I want to estimate voting rates by county using the CPS Voter supplement. Is is possible to pool together different voting supplement years together to help increase the N? For example, can I pool together the 2018 and 2014 voting supplements together? If so, would I use the weights in the same way? Quite apart from that, is doing this reasonable? I’m wary of pooling together presidential + non-presidential election years together since turnout rates vary so much, so the best thing I could think of is just to pool two midterm or two presidential year supplements together. Any advice would be much appreciated!
It is reasonable to pool together multiple basic monthly samples from the CPS to gain the benefits of a larger number of observations. If you intend to calculate representative population statistics with this pooled sample you’ll need to adjust the sampling weight appropriately. Basically, if you pool two samples together and do not adjust the sampling weight you’ll calculate population counts that are approximately twice the size of the population. So, in general, you’ll want to divide the sampling weight by the number of samples you are pooling together.
More specifically, you will likely run into some limitations when it comes to identifying specific counties with the public use CPS data. This is because only about 45% of households reside in an identifiable county in the public use CPS data available on IPUMS CPS. Some alternatives are to (a) perform your intended analysis at the state level (using STATEFIP) or (b) apply to use the restricted use CPS data in one of the Federal Research Data Centers.
Thanks! A point of clarification, I’m interested in pooling together the Voter supplement, not one of the basic monthly samples. Do you think this is still reasonable?
This is a good point of clarification. Each of the CPS supplements (e.g., the Voter Supplement) is an additional survey instrument added onto one of the basic monthly samples. Therefore, with the exception of the ASEC samples, it is helpful to think of the CPS data primarily as a series of monthly sample surveys with additional supplements added onto these samples. So, the previous point about pooling samples together also applies to CPS supplements.
Hi Jeff!
Thanks! This is extremely helpful! Much appreciated!

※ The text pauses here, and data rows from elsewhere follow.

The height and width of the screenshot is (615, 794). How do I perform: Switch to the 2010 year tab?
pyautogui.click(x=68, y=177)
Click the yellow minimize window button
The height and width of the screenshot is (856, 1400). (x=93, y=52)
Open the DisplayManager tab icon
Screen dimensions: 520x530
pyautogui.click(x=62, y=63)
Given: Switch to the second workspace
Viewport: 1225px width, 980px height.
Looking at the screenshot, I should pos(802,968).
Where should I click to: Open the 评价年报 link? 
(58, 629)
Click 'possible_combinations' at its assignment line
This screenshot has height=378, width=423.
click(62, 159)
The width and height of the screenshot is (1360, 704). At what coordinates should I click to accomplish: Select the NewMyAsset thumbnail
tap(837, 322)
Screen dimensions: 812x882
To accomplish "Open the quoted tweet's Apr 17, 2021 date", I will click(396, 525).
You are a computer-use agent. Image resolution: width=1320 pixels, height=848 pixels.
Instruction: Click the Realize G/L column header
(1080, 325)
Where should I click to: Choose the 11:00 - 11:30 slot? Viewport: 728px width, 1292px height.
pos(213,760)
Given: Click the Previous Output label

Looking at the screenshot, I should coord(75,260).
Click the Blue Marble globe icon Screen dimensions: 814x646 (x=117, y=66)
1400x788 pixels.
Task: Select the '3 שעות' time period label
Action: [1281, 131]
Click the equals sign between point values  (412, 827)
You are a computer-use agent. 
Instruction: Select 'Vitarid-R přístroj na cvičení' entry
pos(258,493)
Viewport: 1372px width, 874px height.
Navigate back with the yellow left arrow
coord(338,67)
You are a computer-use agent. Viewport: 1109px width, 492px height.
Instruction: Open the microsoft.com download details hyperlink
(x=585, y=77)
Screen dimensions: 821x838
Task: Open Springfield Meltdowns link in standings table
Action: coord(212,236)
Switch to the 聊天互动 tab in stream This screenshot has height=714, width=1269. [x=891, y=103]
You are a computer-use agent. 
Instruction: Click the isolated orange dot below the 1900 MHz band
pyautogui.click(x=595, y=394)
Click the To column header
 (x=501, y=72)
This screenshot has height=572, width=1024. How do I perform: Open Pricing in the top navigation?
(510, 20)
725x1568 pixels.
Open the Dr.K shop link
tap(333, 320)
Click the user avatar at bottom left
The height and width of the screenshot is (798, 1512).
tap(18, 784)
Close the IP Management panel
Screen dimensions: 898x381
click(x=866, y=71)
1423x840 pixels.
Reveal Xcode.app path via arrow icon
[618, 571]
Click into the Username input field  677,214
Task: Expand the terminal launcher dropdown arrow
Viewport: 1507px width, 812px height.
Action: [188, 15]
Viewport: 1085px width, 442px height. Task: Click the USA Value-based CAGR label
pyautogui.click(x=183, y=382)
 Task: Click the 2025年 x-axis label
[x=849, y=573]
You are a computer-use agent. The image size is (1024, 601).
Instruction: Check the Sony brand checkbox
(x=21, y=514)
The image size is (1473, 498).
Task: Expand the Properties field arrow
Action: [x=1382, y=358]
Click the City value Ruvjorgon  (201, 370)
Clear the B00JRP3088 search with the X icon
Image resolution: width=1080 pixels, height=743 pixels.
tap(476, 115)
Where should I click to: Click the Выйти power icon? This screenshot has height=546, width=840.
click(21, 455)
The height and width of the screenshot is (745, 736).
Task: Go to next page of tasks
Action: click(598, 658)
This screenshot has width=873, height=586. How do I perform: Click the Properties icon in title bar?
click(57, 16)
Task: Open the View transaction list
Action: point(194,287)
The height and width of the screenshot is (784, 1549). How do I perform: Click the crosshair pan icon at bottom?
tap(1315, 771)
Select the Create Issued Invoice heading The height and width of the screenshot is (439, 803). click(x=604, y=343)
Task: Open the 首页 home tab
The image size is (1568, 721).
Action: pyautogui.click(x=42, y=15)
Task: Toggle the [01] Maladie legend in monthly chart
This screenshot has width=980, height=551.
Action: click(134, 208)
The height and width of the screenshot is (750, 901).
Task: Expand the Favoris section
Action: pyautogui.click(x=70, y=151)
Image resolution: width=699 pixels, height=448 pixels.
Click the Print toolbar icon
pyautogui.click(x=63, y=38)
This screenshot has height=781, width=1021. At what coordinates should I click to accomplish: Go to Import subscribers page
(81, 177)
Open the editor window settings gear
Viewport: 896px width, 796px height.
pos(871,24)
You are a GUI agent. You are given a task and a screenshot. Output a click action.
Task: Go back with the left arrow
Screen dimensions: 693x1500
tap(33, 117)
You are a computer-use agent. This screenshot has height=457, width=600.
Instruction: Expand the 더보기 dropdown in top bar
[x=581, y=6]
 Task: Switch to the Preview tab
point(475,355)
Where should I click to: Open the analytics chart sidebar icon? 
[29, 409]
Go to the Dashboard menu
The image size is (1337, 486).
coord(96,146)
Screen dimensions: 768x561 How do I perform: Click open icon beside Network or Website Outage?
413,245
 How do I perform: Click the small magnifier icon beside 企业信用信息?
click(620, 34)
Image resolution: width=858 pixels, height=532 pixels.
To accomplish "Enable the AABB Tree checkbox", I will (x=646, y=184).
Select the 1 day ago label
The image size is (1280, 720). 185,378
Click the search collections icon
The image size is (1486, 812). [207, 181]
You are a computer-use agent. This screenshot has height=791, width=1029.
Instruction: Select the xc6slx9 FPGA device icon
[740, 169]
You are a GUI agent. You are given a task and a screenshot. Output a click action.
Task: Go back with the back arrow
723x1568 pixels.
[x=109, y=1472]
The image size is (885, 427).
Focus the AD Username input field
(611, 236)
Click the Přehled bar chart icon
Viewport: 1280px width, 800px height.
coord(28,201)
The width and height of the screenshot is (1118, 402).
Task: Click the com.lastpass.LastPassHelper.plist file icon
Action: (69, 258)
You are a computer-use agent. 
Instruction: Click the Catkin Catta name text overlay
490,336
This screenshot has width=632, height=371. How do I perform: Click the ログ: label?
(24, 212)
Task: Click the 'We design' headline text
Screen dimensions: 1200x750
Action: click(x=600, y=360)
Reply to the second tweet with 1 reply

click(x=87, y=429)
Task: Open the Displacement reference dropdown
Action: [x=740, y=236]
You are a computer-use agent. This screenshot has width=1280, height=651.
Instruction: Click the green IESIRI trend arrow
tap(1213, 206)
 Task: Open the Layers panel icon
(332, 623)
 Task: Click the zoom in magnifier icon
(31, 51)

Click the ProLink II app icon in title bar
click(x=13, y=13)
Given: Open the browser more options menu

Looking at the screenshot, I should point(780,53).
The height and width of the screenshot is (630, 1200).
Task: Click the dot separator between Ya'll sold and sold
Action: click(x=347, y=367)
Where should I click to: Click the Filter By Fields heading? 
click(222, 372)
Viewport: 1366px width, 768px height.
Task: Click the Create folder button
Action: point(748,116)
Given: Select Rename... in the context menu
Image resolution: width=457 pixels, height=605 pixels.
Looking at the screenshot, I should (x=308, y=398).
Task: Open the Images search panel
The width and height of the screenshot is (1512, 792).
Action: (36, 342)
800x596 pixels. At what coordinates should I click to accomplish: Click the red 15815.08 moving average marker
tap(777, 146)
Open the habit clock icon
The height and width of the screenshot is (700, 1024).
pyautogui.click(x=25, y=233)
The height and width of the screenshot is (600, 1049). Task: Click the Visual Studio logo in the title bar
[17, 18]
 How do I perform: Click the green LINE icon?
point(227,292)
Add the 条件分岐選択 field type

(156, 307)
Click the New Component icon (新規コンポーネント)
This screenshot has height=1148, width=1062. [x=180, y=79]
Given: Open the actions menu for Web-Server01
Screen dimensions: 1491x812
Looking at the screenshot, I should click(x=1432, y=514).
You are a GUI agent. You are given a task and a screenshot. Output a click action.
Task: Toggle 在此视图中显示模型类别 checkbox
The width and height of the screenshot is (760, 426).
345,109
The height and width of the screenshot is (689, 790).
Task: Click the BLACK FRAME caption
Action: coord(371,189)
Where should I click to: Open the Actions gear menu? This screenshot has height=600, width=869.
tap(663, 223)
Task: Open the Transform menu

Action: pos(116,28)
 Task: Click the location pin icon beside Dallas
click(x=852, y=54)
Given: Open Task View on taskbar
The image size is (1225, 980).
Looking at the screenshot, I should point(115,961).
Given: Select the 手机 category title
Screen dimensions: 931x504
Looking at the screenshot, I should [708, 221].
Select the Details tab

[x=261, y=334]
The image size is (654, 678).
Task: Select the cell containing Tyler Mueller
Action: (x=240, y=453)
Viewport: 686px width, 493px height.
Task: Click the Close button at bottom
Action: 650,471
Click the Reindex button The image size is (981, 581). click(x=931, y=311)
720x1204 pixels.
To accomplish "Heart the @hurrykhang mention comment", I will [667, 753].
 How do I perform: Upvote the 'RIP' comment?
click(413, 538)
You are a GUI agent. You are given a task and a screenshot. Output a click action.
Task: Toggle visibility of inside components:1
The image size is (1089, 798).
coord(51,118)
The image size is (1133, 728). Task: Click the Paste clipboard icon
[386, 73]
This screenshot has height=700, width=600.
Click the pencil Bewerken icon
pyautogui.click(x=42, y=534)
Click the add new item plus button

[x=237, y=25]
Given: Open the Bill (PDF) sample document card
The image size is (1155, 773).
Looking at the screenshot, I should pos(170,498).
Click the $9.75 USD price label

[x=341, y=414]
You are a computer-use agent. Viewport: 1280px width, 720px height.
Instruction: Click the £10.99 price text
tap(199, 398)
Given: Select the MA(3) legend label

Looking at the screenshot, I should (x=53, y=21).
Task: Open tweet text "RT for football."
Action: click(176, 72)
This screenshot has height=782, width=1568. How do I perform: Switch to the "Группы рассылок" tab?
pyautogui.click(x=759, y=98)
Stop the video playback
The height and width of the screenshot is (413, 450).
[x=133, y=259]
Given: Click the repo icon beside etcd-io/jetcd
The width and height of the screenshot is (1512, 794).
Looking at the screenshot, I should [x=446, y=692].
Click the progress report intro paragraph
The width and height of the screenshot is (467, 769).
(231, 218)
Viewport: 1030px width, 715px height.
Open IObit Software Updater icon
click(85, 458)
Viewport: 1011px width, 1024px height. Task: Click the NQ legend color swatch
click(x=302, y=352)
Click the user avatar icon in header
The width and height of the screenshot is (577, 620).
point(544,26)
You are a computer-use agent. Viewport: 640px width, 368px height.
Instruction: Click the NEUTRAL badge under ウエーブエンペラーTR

In this case of pooling samples, what is the best way to calculate standard error using generalize variance parameters? Would you calculate the standard error on all the pooled years (i.e. before dividing by the number of samples), and use the parameters from the most recent year?
Thank you!
The answer likely depends on the sort of analysis you are aiming to perform with these data. In general, I’d suggest adjusting the sampling weight as described above (e.g., dividing by the number of samples you are pooling together), and applying this adjusted sampling weight in all analysis using your pooled sample. In a regression context, I’d suggest clustering your standard errors by year to account for correlated errors within each sample. With that being said, this question is likely better answered by someone in your specific field of study.